On a cool, crisp morning in Central Florida, fog billows in long streamers across rural landscapes, rising from tiny streams, cypress swamps, and broad canals. I’m driving down Fort Christmas Road, watching clouds in miniature stretching the width of a cow pasture. They ride just above the backs of the cattle but just below the lowest branches of longleaf pines with their fluffy needles standing out a vivid green against the deep blue horizon line.
It’s a morning for exploration of a new-to-me hike, Pine Lily Preserve, with a new-to-me friend from the Big O Hike, our wrangler JK. When someone’s not used to my data collection-on-foot in full swing while hiking, I worry about my focus being too intense, but the ramble and camaraderie come easy in the cool of the morning. Dew hangs thickly upon the lovegrass spreading across the footpath. Dew outlines each needle of each pine. And above us, spiderwebs have trapped the morning fog along their taut lines, drops glistening in the rising sun, the angle perfect for full illumination of their exquisite engineering. Small miracles suspended in the sky.

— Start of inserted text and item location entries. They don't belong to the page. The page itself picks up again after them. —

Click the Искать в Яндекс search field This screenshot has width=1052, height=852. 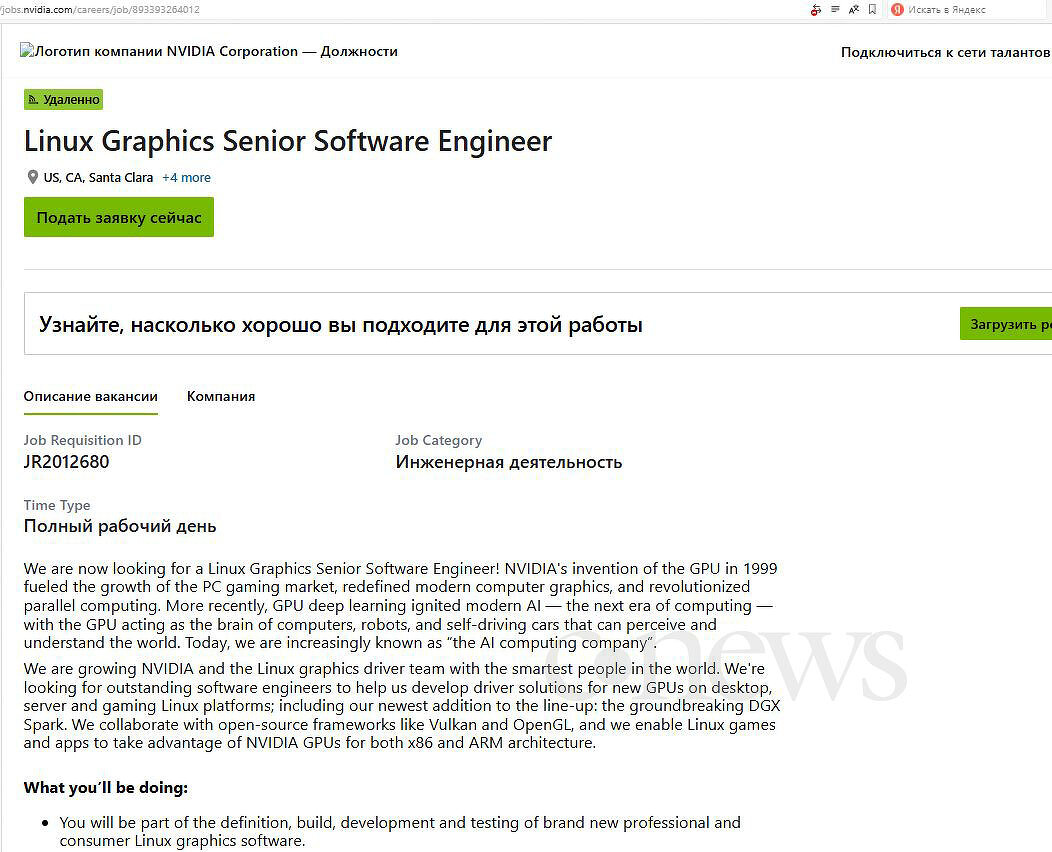(970, 9)
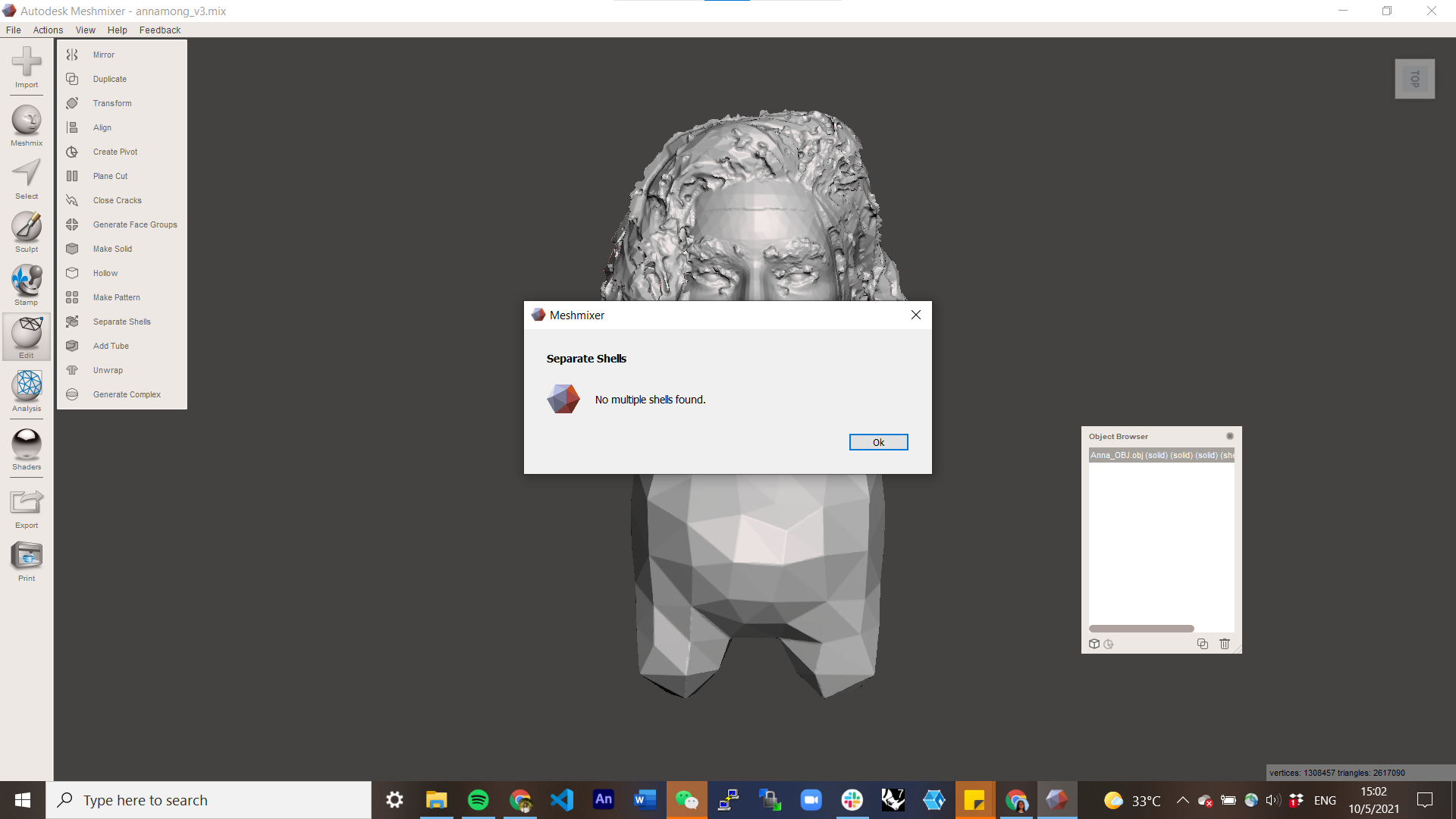Open the Analysis tools
The width and height of the screenshot is (1456, 819).
26,390
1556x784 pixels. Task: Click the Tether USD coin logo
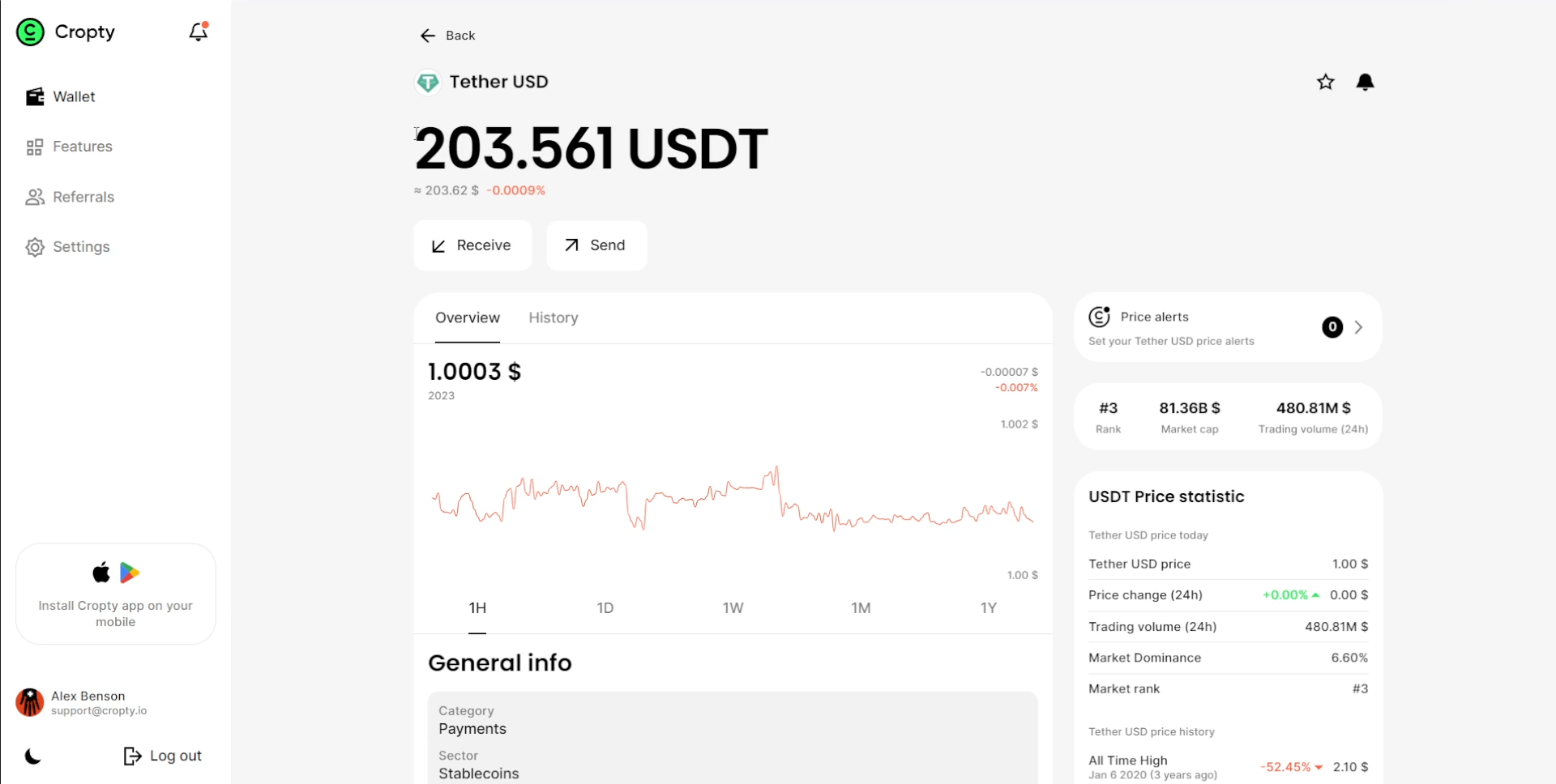pyautogui.click(x=427, y=82)
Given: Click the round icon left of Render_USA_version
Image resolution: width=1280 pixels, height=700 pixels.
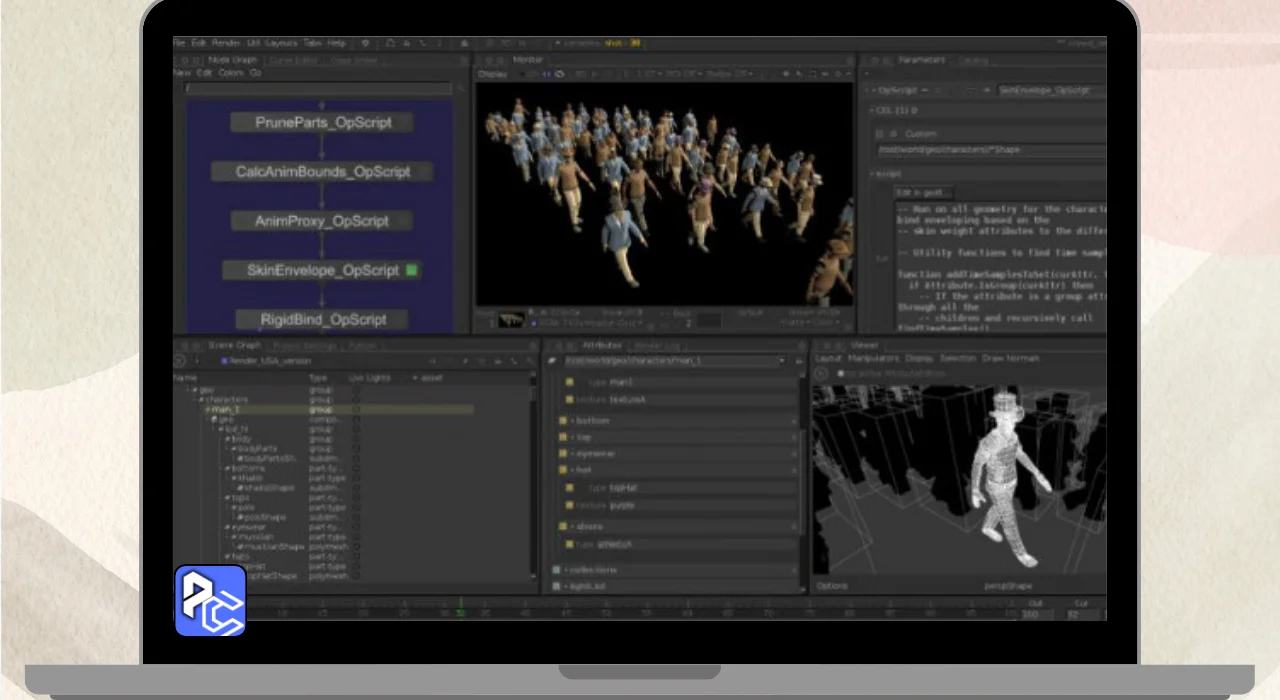Looking at the screenshot, I should pyautogui.click(x=180, y=361).
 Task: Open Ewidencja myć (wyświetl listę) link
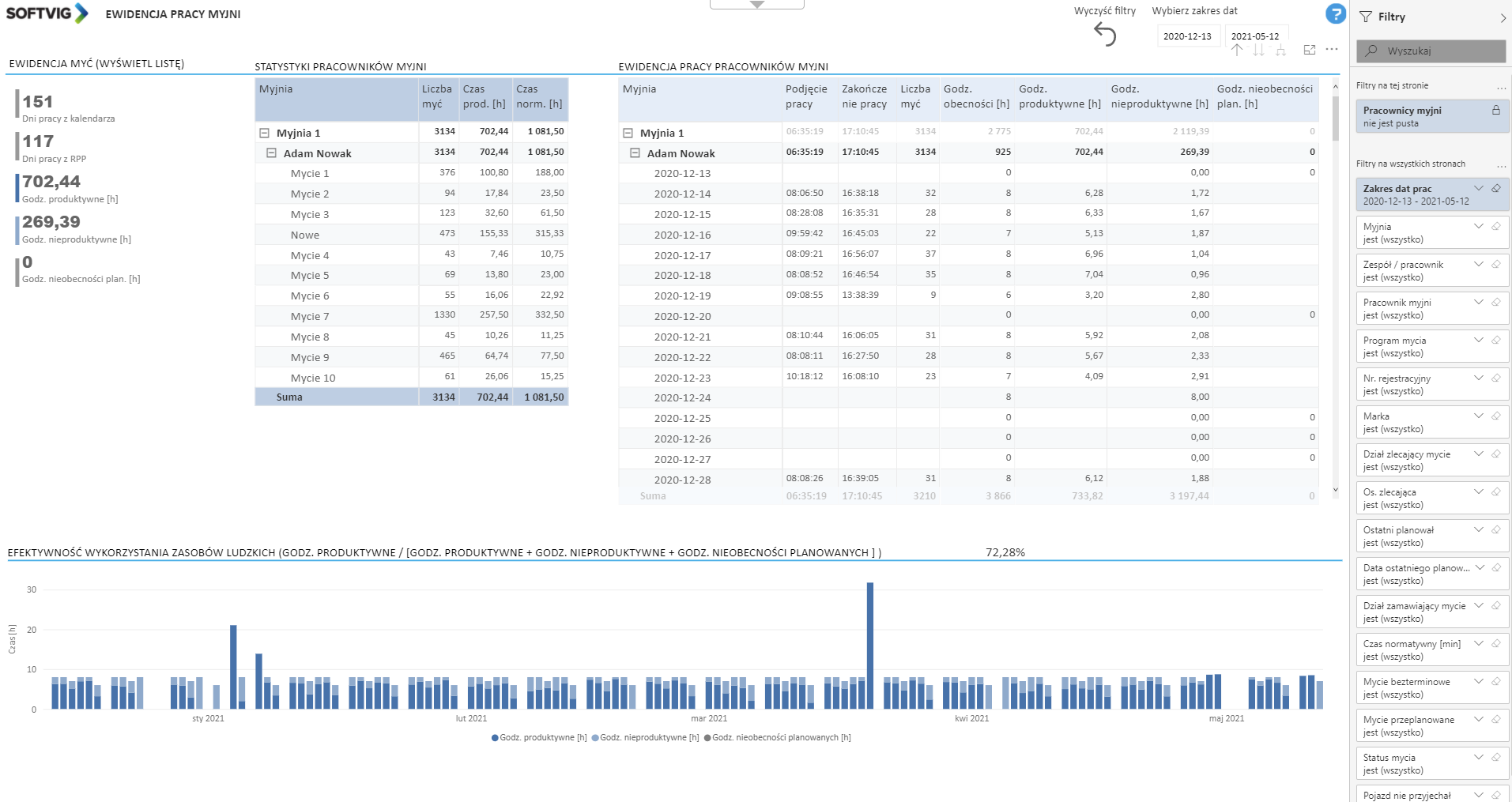click(96, 64)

Small miracles hide amid the grasses, too: plump wild bachelor’s-button and delicate sundews with their sticky arms spread wide to capture tiny insects. The yellow crosses of St. Johns Wort and tall lilac hues of Florida lobelia. Not the namesake of the preserve, however – pine lily blooms in summer. No matter. The symphony of grasslands and forest and friendship makes this a satisfying walk, a new discovery worth sharing.